I looked on the Qu web site. It talks a little bit about how it works, and has some pictures of macrophages. It's talking about how it works for cancer, so I don't know if the same process would hold true for Crohn's or not, but here it is. Pretty interesting.
I emailed the company asking if Americans like myself can drive up and participate in the trial. I wonder how safe it really is though....
Anyway, this is awesome that you found this & shared it crohnscoulton. How did you happen to find this?
http://www.qubiologics.com/technology/how-it-works
How SSIs Work
Substantial historical and published evidence shows that acute bacterial infection may reverse cancer development, even in advanced stages. Anecdotally, many clinicians dating back to the time of Hippocrates have observed that people who developed cancer had rarely experienced colds, flus or infections earlier in life. Simply put, by stimulating the immune system’s natural surveillance and defence actions, acute bacterial infection may enable the immune system to stop a tumour from growing, and thus reverse cancer development.
SSIs were developed as a treatment to mimic acute infection allowing the development of an anti-tumour immune response. In order to better understand how Qu Biologics’ SSIs harness the immune system to treat cancer, it is helpful to become familiar with one of the key components of the innate immune response – the macrophage cell.
Macrophages are a type of white blood cell which perform two essential roles in the human body: tissue repair and immune response. In cancer, these roles are opposing. Macrophages functioning in their “tissue repair” mode can stimulate cancer growth (M2 macrophages), while those functioning in their “tissue defense” role can inhibit and destroy tumour cells (M1 macrophages).
During wound healing, M2 macrophages act as sentinel cells that coordinate the tissue repair process. When functioning in their tissue repair role, M2 macrophages actively support cancer growth by releasing cytokines that suppress the immune response within the tumour microenvironment. In the case of cancer, the tissue repair response is actually detrimental, as rather than attacking the defective cancer cells, it favours the conditions necessary for their proliferation, leading to tumour formation.
In sharp contrast, an acute bacterial infection, acting as a strong antigenic stimulus, can activate M1 macrophages, inducing a cascade of cytokines/chemokines that results in tumour regression, and eventually, destruction.

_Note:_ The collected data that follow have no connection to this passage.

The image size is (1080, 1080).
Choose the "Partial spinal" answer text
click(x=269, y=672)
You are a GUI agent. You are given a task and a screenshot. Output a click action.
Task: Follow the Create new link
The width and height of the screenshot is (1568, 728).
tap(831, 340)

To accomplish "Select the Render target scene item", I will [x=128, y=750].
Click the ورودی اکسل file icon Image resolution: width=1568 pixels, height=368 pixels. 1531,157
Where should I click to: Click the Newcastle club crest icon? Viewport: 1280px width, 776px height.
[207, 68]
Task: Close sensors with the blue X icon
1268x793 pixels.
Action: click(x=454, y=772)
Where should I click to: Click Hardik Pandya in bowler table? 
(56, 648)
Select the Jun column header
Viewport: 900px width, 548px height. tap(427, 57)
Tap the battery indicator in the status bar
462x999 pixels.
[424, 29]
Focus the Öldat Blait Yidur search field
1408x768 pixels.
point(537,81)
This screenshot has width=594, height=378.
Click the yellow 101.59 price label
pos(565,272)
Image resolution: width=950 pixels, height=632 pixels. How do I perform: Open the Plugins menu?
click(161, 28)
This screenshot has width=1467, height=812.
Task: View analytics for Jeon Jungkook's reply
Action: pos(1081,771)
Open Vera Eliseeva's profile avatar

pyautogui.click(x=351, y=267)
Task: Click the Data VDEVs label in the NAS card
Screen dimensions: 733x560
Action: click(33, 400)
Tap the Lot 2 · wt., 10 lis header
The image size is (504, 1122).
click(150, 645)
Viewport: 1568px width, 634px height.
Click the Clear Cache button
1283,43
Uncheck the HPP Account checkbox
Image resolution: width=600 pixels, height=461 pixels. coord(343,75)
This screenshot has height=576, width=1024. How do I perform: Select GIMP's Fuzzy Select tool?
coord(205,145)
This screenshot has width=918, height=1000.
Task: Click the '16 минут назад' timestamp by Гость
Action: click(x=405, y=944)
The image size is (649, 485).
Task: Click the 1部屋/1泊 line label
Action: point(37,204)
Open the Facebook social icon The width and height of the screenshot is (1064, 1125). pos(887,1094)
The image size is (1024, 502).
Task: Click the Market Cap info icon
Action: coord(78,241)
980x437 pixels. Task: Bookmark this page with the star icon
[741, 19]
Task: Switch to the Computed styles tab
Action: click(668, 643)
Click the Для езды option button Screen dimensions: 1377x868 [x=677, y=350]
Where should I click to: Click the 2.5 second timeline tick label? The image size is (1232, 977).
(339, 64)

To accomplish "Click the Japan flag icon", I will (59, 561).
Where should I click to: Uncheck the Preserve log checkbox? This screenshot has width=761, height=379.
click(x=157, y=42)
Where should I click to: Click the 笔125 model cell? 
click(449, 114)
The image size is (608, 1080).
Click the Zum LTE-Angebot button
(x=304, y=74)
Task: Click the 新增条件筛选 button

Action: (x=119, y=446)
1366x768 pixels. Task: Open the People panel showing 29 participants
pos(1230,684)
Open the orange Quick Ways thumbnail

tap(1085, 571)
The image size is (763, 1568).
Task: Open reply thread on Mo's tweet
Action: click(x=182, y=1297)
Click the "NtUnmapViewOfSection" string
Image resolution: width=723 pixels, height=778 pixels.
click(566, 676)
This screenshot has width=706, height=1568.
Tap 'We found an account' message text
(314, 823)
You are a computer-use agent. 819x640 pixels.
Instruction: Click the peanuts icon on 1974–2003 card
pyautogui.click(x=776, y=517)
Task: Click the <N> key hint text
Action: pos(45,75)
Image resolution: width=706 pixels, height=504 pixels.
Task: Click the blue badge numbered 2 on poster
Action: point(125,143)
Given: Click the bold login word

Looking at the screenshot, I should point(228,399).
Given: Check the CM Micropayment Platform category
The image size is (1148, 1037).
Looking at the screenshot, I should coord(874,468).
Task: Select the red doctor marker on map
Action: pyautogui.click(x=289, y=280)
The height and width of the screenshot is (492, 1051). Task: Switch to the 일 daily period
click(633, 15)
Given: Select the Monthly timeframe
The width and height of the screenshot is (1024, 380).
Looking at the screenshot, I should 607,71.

Qu Biologics hypothesizes that treatment with the appropriate SSI mimics an acute bacterial infection in the cancerous organ/tissue, stimulating macrophages to perform their essential role in defence against foreign pathogens, as opposed to tissue repair. In agreement with this, Qu Biologics’ research team has demonstrated that SSI therapy shifts macrophage dominance from M2 to M1 within the tumour microenvironment in a mouse model of lung cancer. Further, this important shift in macrophage function is associated with tumour regression in these mice.
From a clinical perspective, the expression profile of immune cells within the tumour microenvironment is highly correlated with prognosis – more highly correlated than any currently used prognostic indicator, including tumour grade, presence or absence of lymph nodes, or use of chemotherapy. Not surprisingly, the greater the density of M1-type macrophages, the better the prognosis. Targeting and harnessing the tumouricidal activity of M1 macrophages therefore holds significant promise as an innovative approach to treating cancer.